If you think adult carers have it bad, think again
I’m not a sentimental person, and quite a lot leaves me disconcertingly dry-eyed, but reading about this year’s Sunday Times Christmas Appeal – which I only did, belatedly, this morning – means I am typing this with my eyelashes all clumped together with tears. The appeal this year is on behalf of young carers – children who do work no child should ever have to do, looking after their ill or disabled parents and/or siblings. Some of these children are tiny. None of them have what you or I would understand as a childhood. All of them really, really need help. They are pathetically young, from poor or deprived backgrounds, completely vulnerable, and often hug their grief and loneliness to themselves. Please read Caroline Scott’s absolutely fantastic article, which you can find in full by following the link below, but this is how it starts:
Four o'clock on a Monday evening, and a straggle of small children are trooping into the Carers Cottage, a restored council building on the edge of Howard Park, Kilmarnock. They've come for their weekly activity session, and for a couple of hours they'll play, do arts and crafts, and be given a hot meal, complete with tatties and vegetables something most will not be getting at home. Some are absolutely tiny. Their hands disappear into their coat sleeves, and when they sit down on vinyl-covered benches, their feet barely scrape the floor. Despite the cheery yellow-and-blue decor and the comforting smell of cooking, this place feels starkly municipal. As if they might need reminding, a brightly painted mural above them shrieks: "Young carers just wanna have fun!" They look anxious and unsure of themselves until Jason, the centre's family support worker, wedges himself between two brothers, Sam and Luke. "So what yous all been doing over half term?" he asks. They shuffle about and say nothing. "That bad? No!" But it's a hard question because the answer for many is not much. All of these children have caring responsibilities at home way beyond their years. Their parents are ill or disabled or they've got a sibling with special needs who requires so much care that it impacts on the whole family. Sam and Luke's mum suffers from depression and their dad has multiple health problems, including chronic arthritis. He recently had a stroke, which means the boys and their two older brothers and sister take on a lot of responsibility. The centre managed to send them away for a week's break in a holiday cottage, donated by a local supporter. It was only four miles away, but there was a huge kitchen and chickens to feed, and it was a change for everybody from the chaotic conditions at home. "So, boys, what was the best bit?" Jason asks. Sam, 8, thinks about it. "There were beds with real lights you could turn on and off," he says, looking bemused.

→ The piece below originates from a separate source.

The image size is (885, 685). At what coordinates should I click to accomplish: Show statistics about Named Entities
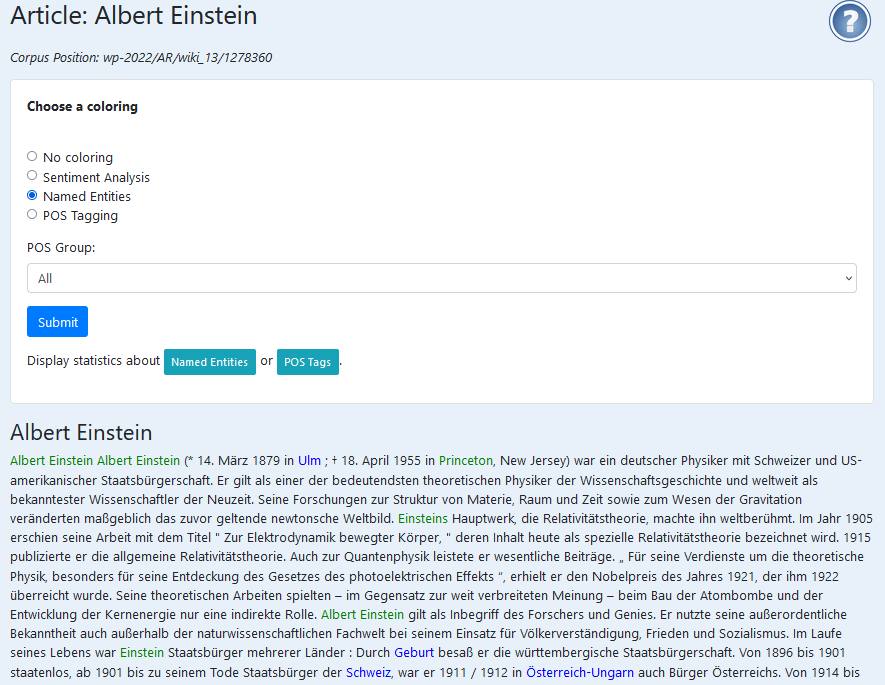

Tonight, PC Fergie Grant has popped in to talk about graffiti and Asbos.
"Och no, they're never too young to start talking about crime," he says. But later concedes that perhaps they are. This group are all 8 to 10, and some of them are living in situations that make them very vulnerable. But when they stare at him with their round, baby faces, I don't think he has the heart to give them his drugs spiel. "What would you do if you saw someone doing something wrong?" he asks instead. "That's right! Tell your mummy." As he talks, Erin, 8, dressed in pink, with the sweetest face, traces a pattern with a finger on her skirt. Her brother, Finn, 10, stares at the floor.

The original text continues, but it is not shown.